◆ What is being asked
Copy every line of the entries below that contains the string "will", matching case exactly.

◆ Input records
● ● ● ● ● ● ●

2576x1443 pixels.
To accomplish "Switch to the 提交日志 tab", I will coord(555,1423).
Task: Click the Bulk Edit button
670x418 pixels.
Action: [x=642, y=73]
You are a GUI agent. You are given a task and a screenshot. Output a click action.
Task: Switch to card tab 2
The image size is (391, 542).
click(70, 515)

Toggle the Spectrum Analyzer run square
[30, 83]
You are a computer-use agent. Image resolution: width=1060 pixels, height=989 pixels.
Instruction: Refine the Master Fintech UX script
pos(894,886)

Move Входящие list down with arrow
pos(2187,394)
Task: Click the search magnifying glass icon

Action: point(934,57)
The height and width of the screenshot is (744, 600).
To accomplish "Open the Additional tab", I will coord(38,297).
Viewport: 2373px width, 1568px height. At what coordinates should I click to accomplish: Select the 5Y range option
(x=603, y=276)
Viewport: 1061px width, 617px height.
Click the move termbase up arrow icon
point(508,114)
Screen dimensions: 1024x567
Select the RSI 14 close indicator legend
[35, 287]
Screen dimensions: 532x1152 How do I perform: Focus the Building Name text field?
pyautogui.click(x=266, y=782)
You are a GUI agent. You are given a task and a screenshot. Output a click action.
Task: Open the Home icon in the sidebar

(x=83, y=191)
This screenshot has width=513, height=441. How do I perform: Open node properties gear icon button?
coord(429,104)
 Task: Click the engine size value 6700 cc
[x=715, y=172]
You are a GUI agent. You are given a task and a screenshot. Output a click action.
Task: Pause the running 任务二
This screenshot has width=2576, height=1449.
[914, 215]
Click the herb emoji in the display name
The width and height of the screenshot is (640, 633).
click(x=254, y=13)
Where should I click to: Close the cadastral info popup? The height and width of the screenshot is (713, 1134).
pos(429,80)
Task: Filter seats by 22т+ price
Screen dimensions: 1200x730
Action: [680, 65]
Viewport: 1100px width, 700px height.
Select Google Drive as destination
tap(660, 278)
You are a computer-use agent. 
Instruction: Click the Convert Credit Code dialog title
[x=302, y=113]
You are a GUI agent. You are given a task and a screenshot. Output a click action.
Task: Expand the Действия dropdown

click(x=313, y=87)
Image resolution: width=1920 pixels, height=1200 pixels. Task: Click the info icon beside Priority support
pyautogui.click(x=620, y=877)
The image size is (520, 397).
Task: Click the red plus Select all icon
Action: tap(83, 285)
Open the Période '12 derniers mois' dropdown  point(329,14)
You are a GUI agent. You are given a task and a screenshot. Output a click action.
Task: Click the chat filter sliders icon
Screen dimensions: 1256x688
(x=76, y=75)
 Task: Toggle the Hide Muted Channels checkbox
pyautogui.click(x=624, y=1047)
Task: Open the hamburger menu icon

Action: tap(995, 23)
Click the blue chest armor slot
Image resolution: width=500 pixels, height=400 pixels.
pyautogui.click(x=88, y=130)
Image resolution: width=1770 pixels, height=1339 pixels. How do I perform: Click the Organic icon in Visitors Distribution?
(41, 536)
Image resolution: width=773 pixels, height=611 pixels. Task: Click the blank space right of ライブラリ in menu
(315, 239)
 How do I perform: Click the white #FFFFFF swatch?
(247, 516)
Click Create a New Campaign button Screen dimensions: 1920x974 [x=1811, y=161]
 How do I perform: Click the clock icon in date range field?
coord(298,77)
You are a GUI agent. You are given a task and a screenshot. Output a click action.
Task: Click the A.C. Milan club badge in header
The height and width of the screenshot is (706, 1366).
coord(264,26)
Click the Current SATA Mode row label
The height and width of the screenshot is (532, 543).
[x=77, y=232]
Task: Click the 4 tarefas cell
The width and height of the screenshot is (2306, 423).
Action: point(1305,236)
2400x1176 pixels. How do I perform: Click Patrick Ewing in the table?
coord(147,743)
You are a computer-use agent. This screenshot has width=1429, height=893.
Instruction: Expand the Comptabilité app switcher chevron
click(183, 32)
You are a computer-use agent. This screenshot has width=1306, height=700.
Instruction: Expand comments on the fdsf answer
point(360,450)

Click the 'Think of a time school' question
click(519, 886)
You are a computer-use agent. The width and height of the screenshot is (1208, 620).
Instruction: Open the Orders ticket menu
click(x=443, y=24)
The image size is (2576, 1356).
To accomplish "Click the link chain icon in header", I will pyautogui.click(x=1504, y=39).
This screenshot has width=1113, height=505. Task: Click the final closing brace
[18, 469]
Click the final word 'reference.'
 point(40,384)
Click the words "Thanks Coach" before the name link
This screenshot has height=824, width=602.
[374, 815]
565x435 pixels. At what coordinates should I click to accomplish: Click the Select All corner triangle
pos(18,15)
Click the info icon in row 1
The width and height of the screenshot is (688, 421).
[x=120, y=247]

● ● ● ● ● ● ●

◆ Final answer
To accomplish "Switch to the 提交日志 tab", I will coord(555,1423).
To accomplish "Open the Additional tab", I will coord(38,297).
To accomplish "Click the link chain icon in header", I will pyautogui.click(x=1504, y=39).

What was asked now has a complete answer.